Before I give the example I'd like to recap the definition: Given two categories $C,D$ and two functors $F: C \to D$ and $G: D \to C$ we say that $F$ and $G$ are adjoint if we can give a natural transformation isomorphism $\eta$ such that for every pair of objects $A \in \text{Obj}(C)$, $B \in \text{Obj}(D)$ and morphisms $f: A \to A^\prime$ in $C$ and $g: B \to B^\prime$ in $D$ the following diagram commutes:

$ \begin{matrix} \operatorname{Hom}(FA, B) & \xrightarrow{\eta_{AB}} & \operatorname{Hom}(A, GB) \\ \left\downarrow{\scriptstyle{\operatorname{Hom}(F(f), g)}}\vphantom{\int}\right. & & \left\downarrow{\scriptstyle{\operatorname{Hom}(f, G(g))}}\vphantom{\int}\right.\\ \operatorname{Hom}(FA^\prime, B^\prime)& \xrightarrow{\eta_{A^\prime B^\prime}} & \operatorname{Hom}(A^\prime, GB^\prime) \end{matrix} $


I'm not sure whether $F$ is left adjoint to $G$ or the other way around. Which one is the left adjoint here?

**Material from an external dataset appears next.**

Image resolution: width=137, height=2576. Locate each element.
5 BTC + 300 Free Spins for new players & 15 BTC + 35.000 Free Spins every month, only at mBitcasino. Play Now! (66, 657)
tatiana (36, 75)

And: is there a better way to display this diagram? 

Now the example: We claim that $F = - \otimes_R M$ is the (left?) adjoint of $G = \operatorname{Hom}_R(M, -)$ where $M$ is an $R$-module. To see this we give a natural isomorphism $\eta_{A,B}$ (where $A,B$ are $R$-modules and $C = D = R-\textbf{Mod}$) such that the following diagram commutes:

$\begin{matrix}\textrm{Hom}(A \otimes M, B)&\xrightarrow{\eta_{AB}}&\operatorname{ Hom}(A, \operatorname{Hom}(M,B))\\ \left\downarrow{\scriptstyle{\textrm{Hom}(f \otimes id_M, g)}}\vphantom{\int}\right.&&\left\downarrow{\scriptstyle{\textrm{Hom}(f, G(g))}}\vphantom{\int}\right.\\ Hom(A' \otimes M, B')&\xrightarrow{\scriptstyle{\eta_{A'B'}}}&\textrm{ Hom}(A^\prime, \operatorname{Hom}(M,B'))\end{matrix}$

We define $\eta_{AB}$ to be the map $\eta_{AB}: (f: a \otimes m \mapsto b) \mapsto (g: a \mapsto f(a \otimes -))$

Then the diagram above commutes. Is this correct?

And is the downarrow map really $\operatorname{Hom}(f \otimes id_M, g)$? I didn't know what else to put there. And did I get the left/right adjointness the correct way around?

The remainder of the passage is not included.